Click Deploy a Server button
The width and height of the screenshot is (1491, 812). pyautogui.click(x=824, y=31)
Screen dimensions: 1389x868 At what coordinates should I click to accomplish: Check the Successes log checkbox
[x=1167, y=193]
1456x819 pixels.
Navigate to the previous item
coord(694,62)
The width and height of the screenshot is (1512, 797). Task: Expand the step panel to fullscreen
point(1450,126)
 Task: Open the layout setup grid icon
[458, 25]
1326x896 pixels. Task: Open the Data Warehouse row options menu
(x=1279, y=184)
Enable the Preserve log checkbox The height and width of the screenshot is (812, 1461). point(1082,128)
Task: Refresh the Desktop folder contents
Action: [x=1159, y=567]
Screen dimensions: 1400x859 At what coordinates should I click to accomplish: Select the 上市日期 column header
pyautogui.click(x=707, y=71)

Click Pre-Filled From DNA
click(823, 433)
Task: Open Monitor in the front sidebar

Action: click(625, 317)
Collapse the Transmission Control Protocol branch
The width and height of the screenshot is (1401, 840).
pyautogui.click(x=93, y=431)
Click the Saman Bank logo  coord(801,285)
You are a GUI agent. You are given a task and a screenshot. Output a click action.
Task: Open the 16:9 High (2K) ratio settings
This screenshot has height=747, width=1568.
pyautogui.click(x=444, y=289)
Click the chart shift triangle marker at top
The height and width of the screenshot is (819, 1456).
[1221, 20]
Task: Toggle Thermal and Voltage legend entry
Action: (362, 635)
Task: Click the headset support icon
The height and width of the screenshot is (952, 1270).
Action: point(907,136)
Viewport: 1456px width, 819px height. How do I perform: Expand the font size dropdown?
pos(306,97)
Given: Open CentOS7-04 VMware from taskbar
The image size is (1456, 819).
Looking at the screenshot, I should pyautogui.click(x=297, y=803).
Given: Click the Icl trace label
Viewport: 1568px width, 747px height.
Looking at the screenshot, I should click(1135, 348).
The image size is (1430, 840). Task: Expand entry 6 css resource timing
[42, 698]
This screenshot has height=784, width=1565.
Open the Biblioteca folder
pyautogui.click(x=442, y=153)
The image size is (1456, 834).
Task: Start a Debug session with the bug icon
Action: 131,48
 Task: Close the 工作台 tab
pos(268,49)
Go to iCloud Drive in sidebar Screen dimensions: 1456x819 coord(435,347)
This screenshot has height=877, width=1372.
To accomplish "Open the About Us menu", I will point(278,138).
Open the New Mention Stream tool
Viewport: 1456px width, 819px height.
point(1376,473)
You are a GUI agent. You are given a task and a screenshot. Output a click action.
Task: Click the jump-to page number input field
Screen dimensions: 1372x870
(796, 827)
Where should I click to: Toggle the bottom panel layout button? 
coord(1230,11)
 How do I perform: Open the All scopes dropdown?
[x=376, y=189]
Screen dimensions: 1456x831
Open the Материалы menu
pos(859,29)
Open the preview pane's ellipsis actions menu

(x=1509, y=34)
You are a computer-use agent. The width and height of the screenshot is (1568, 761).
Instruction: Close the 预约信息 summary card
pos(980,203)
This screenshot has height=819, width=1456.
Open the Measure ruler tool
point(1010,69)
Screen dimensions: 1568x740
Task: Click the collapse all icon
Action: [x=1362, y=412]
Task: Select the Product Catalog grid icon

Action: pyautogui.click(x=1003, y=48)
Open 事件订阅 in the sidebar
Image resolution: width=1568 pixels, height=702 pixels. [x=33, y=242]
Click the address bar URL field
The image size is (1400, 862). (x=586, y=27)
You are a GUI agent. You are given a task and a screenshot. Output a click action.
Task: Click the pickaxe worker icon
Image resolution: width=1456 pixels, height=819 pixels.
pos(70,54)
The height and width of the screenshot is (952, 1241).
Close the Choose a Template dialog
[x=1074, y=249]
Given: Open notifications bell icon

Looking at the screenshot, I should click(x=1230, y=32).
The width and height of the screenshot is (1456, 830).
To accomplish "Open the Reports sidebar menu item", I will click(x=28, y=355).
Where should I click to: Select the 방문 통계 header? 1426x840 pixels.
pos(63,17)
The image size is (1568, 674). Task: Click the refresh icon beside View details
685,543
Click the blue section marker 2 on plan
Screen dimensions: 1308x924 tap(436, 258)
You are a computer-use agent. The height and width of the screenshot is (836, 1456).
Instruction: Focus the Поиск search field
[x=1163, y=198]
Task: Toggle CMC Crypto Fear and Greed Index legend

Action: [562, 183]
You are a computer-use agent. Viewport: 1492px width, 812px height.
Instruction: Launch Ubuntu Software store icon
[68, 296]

============================================================

EXERCISE AIM: Go through the records and pull out each line that includes the word "computer".

RESPONSE:
You are a computer-use agent. The width and height of the screenshot is (1568, 761).
You are a computer-use agent. The height and width of the screenshot is (836, 1456).
You are a computer-use agent. Viewport: 1492px width, 812px height.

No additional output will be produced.